Songbirds excel at listening in crowded, noisy environments
Humans aren’t the only ones able to hone in on specific sounds in noisy environments. For the past two years, Theunissen and the graduate students in his lab have studied songbirds, which are especially adept at listening in crowded, noisy environments.
By looking at songbird brain imagery, the researchers now understand how chatty, social animals distinguish the chirp of a mate from the din of dozens of other birds.
They were able to identify the exact neurons that tune into a signal and remain tuned there no matter how noisy the environment becomes. These neurons shine what Theunissen calls an “auditory spotlight” by focusing in on certain features or “edges” of a sound. Imagine you are looking for your cellphone on a table covered with objects. In the same way that your eye can find for a specific rectangular shape and color, your ear searches for and finds certain pitches and frequencies: the sound of a friend’s voice in a restaurant.

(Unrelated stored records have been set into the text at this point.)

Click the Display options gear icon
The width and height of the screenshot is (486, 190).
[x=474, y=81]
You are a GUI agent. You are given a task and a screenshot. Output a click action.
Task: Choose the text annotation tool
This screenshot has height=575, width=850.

“Our brain does all this work, suppressing echoes and background noise, conducting auditory scene analysis,” Theunissen says.
A Proof of Concept Commercialization Gap grant from UC Research Initiatives in the Office of the President provided the critical funding the lab needed to take the discovery one giant step farther.
Algorithm replicates 'auditory spotlight'
The neurological “auditory spotlight” process has been reproduced in the form of an algorithm. Theunissen's team is working with Starkey Hearing Technologies, an international firm with a research office in Berkeley. Together, they are testing the algorithm’s potential benefits for hearing-impaired subjects if loaded into hearing aids.
This next generation of hearing aids will detect the features of the signal and separate it from any background noise. Unlike a traditional hearing aid, it will have a variable gain so that signal sounds get a boost without distortion, while background sounds are attenuated without being completely muffled out.
“This hearing aid should not eliminate all of the noise or distort the signal,” Theunissen says. “That wouldn’t sound real, and the real sound is the most pleasant and the one that we want to hear."
The funding from UC Research Initiatives — $100,000 for one year — moved Theunissen’s research from his lab and closer to the marketplace. The hearing aid algorithm is the first potential commercial application of his lab’s work.
“We are a lab doing basic science,” he says. “There is a purist pleasure in solving problems, but also an excitement that there are real problems to be solved.”